The Acting Secretary of Education John B. King Jr. in a recent speech in Philadelphia, Pennsylvania, commended educators for their contribution to the U.S. education system.

He said, “Last year, we announced the highest graduation rate we’ve ever had as a country—82 percent. This progress was driven in no small part by the significant reductions in the dropout rate among African-American, Latino, and low-income students. We have seen a million more African-American and Latino students in college since the President took office. We are seeing millions more students getting access to higher education and access to high-quality preschool. And, data suggests that the most recent college graduating class was not only the largest class ever, but also the most diverse.”

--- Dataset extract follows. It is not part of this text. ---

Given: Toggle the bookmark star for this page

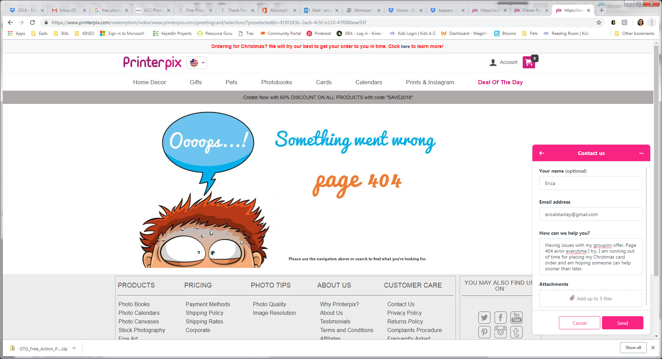Looking at the screenshot, I should coord(599,22).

He noted that President Obama had signed the new Every Student Succeeds Act, the reauthorization of the Elementary and Secondary Education Act — a  move that goes beyond the one-size-fits-all prescriptive model of the approach of “No Child Left Behind.”

He said that this has created an opportunity for a reset in the national conversation about the future of schools and the path to educational equity and excellence.

He further said, “The education policy discussions of the last few years have been characterized by more heat than light. Despite the best of intentions, teachers and principals, at times, have felt attacked and unfairly blamed for the challenges our nation faces as we strive to improve outcomes for all students.”

Some politicians, he noted, “have exacerbated this difficult climate by painting with a broad brush of failure, or by denying the challenges students and their families face, or the glaring inequities in resources that impact our schools. And in one memorable case, someone even suggested that school people needed a punch in the face.”

He argued that there is need for stakeholders to become more involved and engaged in more meaningful conversations and seek out ways to meet the significant challenges that currently exist.

“Today, as you know, African-American, Latino, and low-income students stand far behind their peers in almost every indicator of school achievement,” he lamented.

He posited that affluent students were six times more likely to complete college than students with the lowest family income.

“Today, our young people rank 13th in the world in their college graduation rate. A generation ago, we led the world,” he said.

He listed three things that he would like to see educators lend their leadership support and focus on:

One — do more to ensure equity and excellence throughout the P-20 system.

Two — lift up the teaching profession and school leadership.

Three — ensure that students who began college and postsecondary training complete college and postsecondary training.

He said that part of the challenge today is to ensure that all students have access to great teaching and to great opportunities in the classroom.

He noted, however, that this will not happen unless teachers are provided with the necessary support.

Part of this support he contended was not only having well-paid educators but ensuring that they have the resources, are adequately prepared, have opportunities to lead, as well as making sure that faculties are from diverse background.

“We know that, today, a majority of students in the nation’s public schools are students of color. We know that nearly one in ten is English Language Learners. Yet, only 15 percent or so of our teachers are African-American or Latino, and just 2 percent of our teachers are African American males,” said King Jr.

He argued that many teachers lack the language skills to communicate with students in their native language, and there is need for more diversity—racially and linguistically—among the teacher population.

He concluded that stakeholders must work together to create opportunity for all students which ultimately will determine the kind of economy, people, and country, the society becomes.

“Education is the path to equality and opportunity that is at the heart of the American dream,” he said.